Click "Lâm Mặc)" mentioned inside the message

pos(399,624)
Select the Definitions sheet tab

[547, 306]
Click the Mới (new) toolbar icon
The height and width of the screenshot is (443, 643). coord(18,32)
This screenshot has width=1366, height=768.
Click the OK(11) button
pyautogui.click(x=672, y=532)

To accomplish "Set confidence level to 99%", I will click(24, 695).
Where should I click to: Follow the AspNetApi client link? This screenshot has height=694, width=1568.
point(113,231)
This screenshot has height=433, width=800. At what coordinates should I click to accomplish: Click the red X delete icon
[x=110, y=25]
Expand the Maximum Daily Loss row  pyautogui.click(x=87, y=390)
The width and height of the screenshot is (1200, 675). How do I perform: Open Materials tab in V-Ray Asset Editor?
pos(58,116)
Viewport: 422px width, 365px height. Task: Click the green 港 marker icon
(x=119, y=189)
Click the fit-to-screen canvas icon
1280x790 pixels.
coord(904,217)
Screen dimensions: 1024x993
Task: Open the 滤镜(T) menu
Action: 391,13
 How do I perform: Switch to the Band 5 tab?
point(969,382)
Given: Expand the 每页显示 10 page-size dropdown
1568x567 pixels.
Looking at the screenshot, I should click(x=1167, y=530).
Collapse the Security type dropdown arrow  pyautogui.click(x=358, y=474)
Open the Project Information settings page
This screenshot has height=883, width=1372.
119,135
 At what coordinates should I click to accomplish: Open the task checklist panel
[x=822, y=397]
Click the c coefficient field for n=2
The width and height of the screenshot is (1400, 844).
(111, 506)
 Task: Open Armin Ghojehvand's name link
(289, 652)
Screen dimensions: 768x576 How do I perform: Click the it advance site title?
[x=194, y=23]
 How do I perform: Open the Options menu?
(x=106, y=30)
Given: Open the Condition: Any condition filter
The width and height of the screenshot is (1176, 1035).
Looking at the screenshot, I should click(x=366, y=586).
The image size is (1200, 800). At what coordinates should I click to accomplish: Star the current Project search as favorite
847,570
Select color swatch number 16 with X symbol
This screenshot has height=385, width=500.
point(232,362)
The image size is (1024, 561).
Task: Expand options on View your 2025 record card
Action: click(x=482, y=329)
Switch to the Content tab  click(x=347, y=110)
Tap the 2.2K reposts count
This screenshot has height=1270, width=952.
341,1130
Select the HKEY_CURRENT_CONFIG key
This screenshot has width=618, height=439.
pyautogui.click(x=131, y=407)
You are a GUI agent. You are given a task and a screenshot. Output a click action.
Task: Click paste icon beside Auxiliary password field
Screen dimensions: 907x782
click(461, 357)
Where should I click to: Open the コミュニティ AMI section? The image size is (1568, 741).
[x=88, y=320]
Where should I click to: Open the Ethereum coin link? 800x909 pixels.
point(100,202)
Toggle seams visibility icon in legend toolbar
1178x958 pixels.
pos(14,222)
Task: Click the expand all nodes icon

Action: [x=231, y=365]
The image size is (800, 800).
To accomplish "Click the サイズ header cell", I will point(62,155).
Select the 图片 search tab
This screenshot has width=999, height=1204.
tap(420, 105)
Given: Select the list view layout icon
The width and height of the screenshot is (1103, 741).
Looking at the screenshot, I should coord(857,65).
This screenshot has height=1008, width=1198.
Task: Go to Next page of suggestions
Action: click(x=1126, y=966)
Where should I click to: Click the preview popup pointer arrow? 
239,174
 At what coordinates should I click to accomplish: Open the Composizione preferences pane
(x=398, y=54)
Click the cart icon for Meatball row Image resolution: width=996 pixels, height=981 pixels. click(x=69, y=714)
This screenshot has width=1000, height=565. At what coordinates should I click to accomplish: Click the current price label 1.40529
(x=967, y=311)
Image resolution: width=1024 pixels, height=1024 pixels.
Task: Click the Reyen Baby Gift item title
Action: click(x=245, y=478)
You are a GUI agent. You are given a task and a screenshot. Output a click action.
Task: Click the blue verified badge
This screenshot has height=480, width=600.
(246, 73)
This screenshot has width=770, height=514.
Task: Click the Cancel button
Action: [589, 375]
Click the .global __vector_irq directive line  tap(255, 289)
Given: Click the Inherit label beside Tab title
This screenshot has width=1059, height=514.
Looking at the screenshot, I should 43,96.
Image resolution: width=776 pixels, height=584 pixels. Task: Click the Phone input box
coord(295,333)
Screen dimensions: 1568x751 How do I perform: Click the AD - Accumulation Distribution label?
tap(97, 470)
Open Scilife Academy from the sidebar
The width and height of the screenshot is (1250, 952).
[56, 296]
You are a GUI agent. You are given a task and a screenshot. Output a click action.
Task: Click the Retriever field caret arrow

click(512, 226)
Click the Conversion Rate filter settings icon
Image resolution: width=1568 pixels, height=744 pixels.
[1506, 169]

-=-=-

Requirement:
Whenever the string "settings" turns up in a line of the material, that line counts; say how many such lines there are, giving the number only.

Expected answer:
2